Python 3.7: Introducing Data Classes

Ernst Haagsman

Python 3.7 is set to be released this summer, let’s have a sneak peek at some of the new features! If you’d like to play along at home with PyCharm, make sure you get PyCharm 2018.1 (or later if you’re reading this from the future).

There are many new things in Python 3.7: various character set improvements, postponed evaluation of annotations, and more. One of the most exciting new features is support for the dataclass decorator.

What is a Data Class?

Most Python developers will have written many classes which looks like:

class MyClass:
    def __init__(self, var_a, var_b):
        self.var_a = var_a
        self.var_b = var_b

Data classes help you by automatically generating dunder methods for simple cases. For example, a init which accepted those arguments and assigned each to self. The small example before could be rewritten like:

@dataclass
class MyClass:
    var_a: str
    var_b: str

A key difference is that type hints are actually required for data classes. If you’ve never used a type hint before: they allow you to mark what type a certain variable should be.
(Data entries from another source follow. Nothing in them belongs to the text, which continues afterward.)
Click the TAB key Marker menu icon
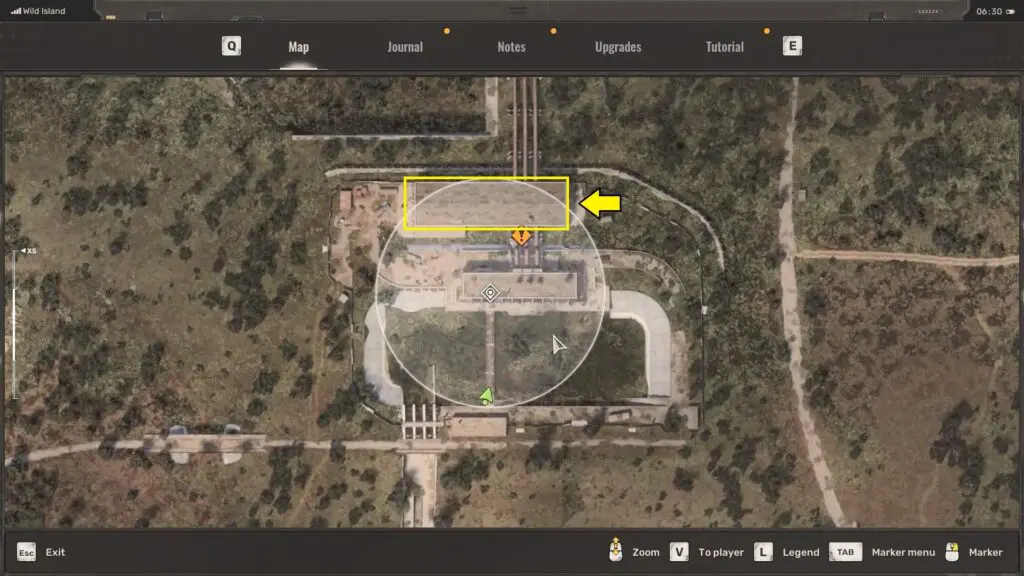The height and width of the screenshot is (576, 1024). pos(845,552)
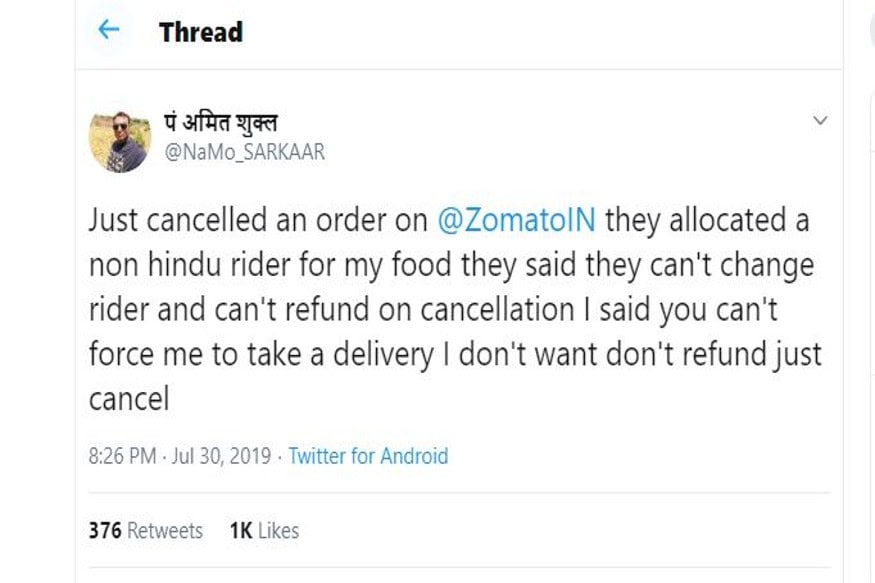Click the back arrow icon
The width and height of the screenshot is (875, 583).
coord(108,31)
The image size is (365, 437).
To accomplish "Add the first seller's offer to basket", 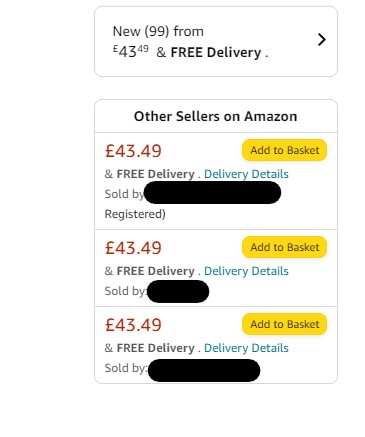I will point(285,150).
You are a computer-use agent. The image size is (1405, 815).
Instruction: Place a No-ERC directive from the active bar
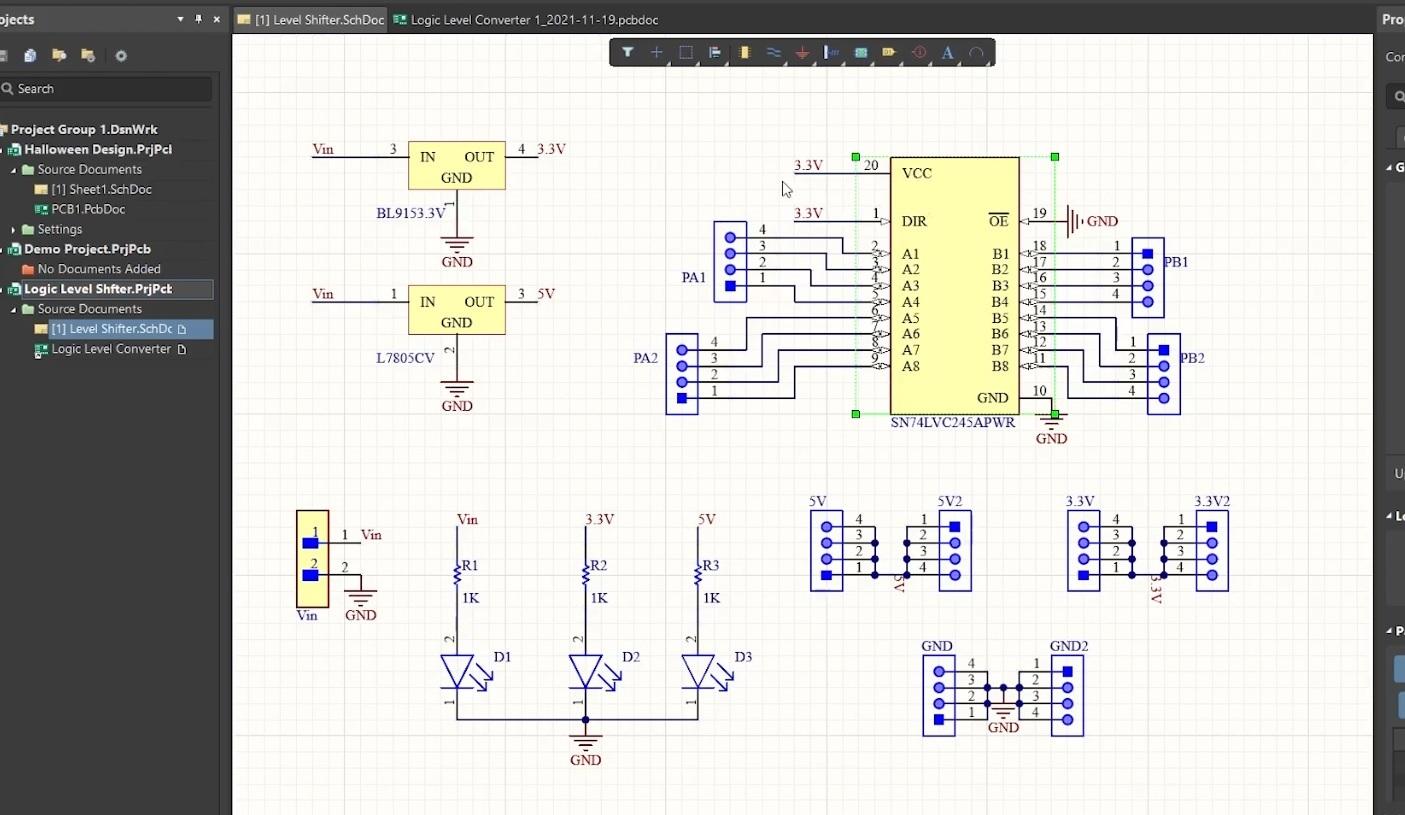click(x=918, y=52)
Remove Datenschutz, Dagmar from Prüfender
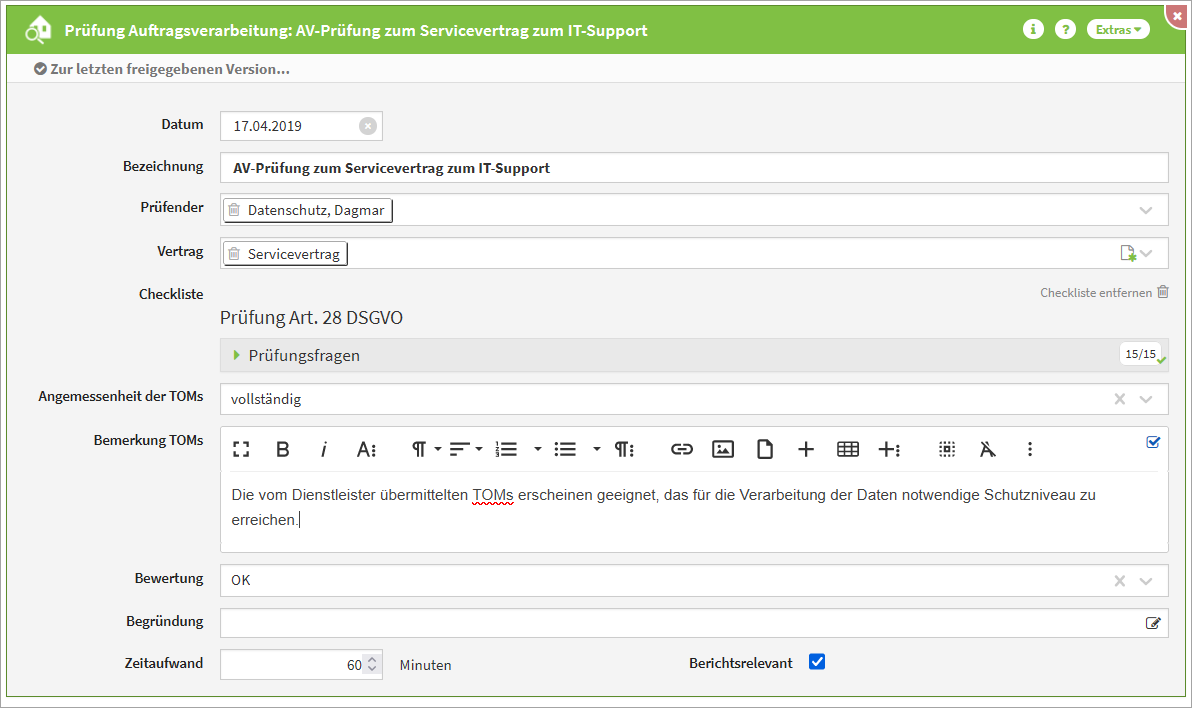The image size is (1192, 708). pos(234,210)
At runtime, these types are not checked, but you can use PyCharm or a command-line tool like mypy to check your code statically.

So let’s have a look at how we can use this!

The Star Wars API

You know a movie’s fanbase is passionate when a fan creates a REST API with the movie’s data in it. One Star Wars fan has done exactly that, and created the Star Wars API. He’s actually gone even further, and created a Python wrapper library for it.

Let’s forget for a second that there’s already a wrapper out there, and see how we could write our own.

We can use the requests library to get a resource from the Star Wars API:

response = requests.get('https://swapi.co/api/films/1/')

This endpoint (like all swapi endpoints) responds with a JSON message. Requests makes our life easier by offering JSON parsing:

dictionary = response.json()

And at this point we have our data in a dictionary. Let’s have a look at it (shortened):

{
 'characters': ['https://swapi.co/api/people/1/',
                … ],
 'created': '2014-12-10T14:23:31.880000Z',
 'director': 'George Lucas',
 'edited': '2015-04-11T09:46:52.774897Z',
 'episode_id': 4,
 'opening_crawl': 'It is a period of civil war.\r\n … ',
 'planets': ['https://swapi.co/api/planets/2/',
     ...],
 'producer': 'Gary Kurtz, Rick McCallum',
 'release_date': '1977-05-25',
 'species': ['https://swapi.co/api/species/5/',
                 ...],
 'starships': ['https://swapi.co/api/starships/2/',
                   ...],
 'title': 'A New Hope',
 'url': 'https://swapi.co/api/films/1/',
 'vehicles': ['https://swapi.co/api/vehicles/4/',
                  ...]
}

Wrapping the API

To properly wrap an API, we should create objects that our wrapper’s user can use in their application. So let’s define an object in Python 3.6 to contain the responses of requests to the /films/ endpoint:

class StarWarsMovie:

   def __init__(self,
                title: str,
                episode_id: int,
                opening_crawl: str,
                director: str,
                producer: str,
                release_date: datetime,
                characters: List[str],
                planets: List[str],
                starships: List[str],
                vehicles: List[str],
                species: List[str],
                created: datetime,
                edited: datetime,
                url: str
                ):

       self.title = title
       self.episode_id = episode_id
       self.opening_crawl= opening_crawl
       self.director = director
       self.producer = producer
       self.release_date = release_date
       self.characters = characters
       self.planets = planets
       self.starships = starships
       self.vehicles = vehicles
       self.species = species
       self.created = created
       self.edited = edited
       self.url = url

       if type(self.release_date) is str:
           self.release_date = dateutil.parser.parse(self.release_date)

       if type(self.created) is str:
           self.created = dateutil.parser.parse(self.created)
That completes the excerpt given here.